The key to light in landscape painting seems to be to make an effort to simply include it in the work, and not obsess over where everything lines up and how it strikes each object in a uniform way... almost like a Bob Ross painting. Each object typically has a light area, a mid value, and a dark area. Get that right and the painting will take care of itself. The key is not worry so much about literally reproducing the exact way light strikes each object in succession. If one can do the and do it well, fine. But it is not necessary. The mathematics of how the light strikes is secondary to the presence of light itself.

Sunday, April 17, 2016

New Directions

I have really been enjoying getting back into landscape painting. It is a quite a challenge for someone who has for so long painted in a rigid, geometric style. I've been doing a bunch a small studies in oil on canvas board to get back into practice.

I've also been experimenting with landscape in egg tempera and doing some work that I think is good. Once again edge tempera proves itself to be a versatile and beautiful medium... no wonder Wyeth used it so much!

The goal is to do a number of small egg tempera landscapes, and some in watercolor as I did about 12 years ago, and then to do some larger landscape paintings in oil on canvas. For some reason when I paint in oil I need to work larger.

I am still working on my older stuff. Just recently I completed a very small icon commission of the Virgin and Child (picture below - sorry for the glare in the photo), and I am currently working on a largish icon of the Descent of Christ from the Cross. The Sunday school kids are fascinated by it! (I do my iconography at my office.. well, any egg tempera work, for that matter.) I also just completed a large oil painting of the Conversion of Saint Paul.


Yesterday I began working on a graphite portrait of a horse, and soon I'll be taking on a commission to paint a large ship - that one will will probably be executed in watercolor, but I haven't decided yet.

I'm really enjoying breaking out of my artistic habits - always painting one or two things/sticking with on for two subject matters. I am also enjoying getting back into watercolor, pencil and charcoal, and painting subject matter in oil and egg tempera that I have not done before. I am also hoping to do some work in pastel as well - a medium that I have little to no experience with, but yet somehow I have ended up with tons of soft and hard pastels in my studio! Might as well use them!

Wednesday, March 9, 2016

Recent News

After my summer show at the Liriodendron in Bel Air, MD I found myself incredibly burned out with everything - art, church, family, etc. - so I took a break from painting for a few months. I'm glad I did, because it helped me refocus and begin a much needed change of direction in my work.

While I'm still going to paint the occasional icon I am going to try to do some landscape in egg tempera. I have only done two or three small such paintings in the past, but have always wanted to explore it more deeply. Andrew Wyeth's egg tempera landscapes are so compelling... not that mine will - or ever could - look like his. It is very versatile medium that allows for a lot of subtlety in a variety of ways. It will take a while to get up to speed with this, but I am looking forward to it.
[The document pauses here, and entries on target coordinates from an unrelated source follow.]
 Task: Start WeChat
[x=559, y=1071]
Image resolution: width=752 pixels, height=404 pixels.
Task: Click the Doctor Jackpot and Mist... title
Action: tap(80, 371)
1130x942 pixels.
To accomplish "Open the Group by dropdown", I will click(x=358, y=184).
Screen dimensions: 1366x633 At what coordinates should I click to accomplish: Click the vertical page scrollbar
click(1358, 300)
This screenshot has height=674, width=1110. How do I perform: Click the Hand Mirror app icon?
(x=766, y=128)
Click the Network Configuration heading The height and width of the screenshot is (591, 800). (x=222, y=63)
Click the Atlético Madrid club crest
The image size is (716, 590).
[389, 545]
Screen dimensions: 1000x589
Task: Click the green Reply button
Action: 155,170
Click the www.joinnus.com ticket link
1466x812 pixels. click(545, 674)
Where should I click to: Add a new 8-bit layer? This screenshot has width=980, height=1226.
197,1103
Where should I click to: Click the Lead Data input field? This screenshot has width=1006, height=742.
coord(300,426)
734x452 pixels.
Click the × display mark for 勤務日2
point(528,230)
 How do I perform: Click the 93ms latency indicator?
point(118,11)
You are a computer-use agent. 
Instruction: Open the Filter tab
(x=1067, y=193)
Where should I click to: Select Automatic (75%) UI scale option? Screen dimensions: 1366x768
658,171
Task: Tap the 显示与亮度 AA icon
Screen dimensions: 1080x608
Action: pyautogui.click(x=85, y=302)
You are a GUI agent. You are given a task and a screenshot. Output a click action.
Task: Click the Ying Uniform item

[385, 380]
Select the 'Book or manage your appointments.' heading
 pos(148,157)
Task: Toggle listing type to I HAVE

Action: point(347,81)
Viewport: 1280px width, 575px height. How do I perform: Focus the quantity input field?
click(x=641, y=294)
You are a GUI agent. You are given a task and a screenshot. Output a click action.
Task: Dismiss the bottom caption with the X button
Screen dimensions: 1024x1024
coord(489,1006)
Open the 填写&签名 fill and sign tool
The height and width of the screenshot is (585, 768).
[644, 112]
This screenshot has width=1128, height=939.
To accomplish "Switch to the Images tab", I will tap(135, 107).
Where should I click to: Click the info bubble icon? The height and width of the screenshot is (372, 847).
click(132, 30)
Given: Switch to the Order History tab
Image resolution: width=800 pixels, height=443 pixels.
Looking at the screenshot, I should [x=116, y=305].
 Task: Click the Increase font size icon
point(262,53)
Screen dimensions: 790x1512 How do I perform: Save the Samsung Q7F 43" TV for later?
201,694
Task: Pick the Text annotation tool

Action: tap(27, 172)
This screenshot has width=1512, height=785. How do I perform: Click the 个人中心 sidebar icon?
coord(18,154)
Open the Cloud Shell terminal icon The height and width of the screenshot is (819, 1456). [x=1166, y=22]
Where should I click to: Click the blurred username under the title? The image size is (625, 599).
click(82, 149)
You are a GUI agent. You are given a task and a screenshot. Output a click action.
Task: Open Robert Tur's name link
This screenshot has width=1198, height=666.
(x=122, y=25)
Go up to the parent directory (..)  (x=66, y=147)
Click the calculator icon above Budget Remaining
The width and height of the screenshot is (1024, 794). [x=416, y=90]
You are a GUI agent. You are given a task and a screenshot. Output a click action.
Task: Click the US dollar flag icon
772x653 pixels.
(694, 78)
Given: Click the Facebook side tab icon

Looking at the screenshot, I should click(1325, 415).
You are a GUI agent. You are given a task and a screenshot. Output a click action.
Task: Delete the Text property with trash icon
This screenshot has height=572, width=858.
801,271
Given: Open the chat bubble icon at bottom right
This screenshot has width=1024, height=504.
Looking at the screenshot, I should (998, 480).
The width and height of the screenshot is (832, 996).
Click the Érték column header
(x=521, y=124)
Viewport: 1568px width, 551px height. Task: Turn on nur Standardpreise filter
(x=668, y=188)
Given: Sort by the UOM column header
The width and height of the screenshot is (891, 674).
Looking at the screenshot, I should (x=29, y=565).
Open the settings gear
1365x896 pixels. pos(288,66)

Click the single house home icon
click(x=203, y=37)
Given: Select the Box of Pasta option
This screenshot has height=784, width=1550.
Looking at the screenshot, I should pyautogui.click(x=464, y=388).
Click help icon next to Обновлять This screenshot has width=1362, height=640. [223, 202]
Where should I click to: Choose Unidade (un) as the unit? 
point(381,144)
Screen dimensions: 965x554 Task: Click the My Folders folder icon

I already have one in progress.

As for cityscapes - my former signature work - I am burned out with these, and currently so repulsed by Baltimore and what the idiotic leadership of this once great city have done to it over the past 50 years that I cannot find any wonder or attraction to even being there... much less painting pictures of it.

I'm also getting back into watercolor. It is a fun medium that is very challenging. I used to paint in it a lot, but haven't done much now for 9 years. That means there will be lots of catching up to do. Will probably focus on landscape for now

My sacred art... this is tricky. All I can say is that I will be approaching this from a different technical angle, going back somewhat to earlier forms. Am currently working on a painting of the conversion of Saint Paul. Will keep you posted.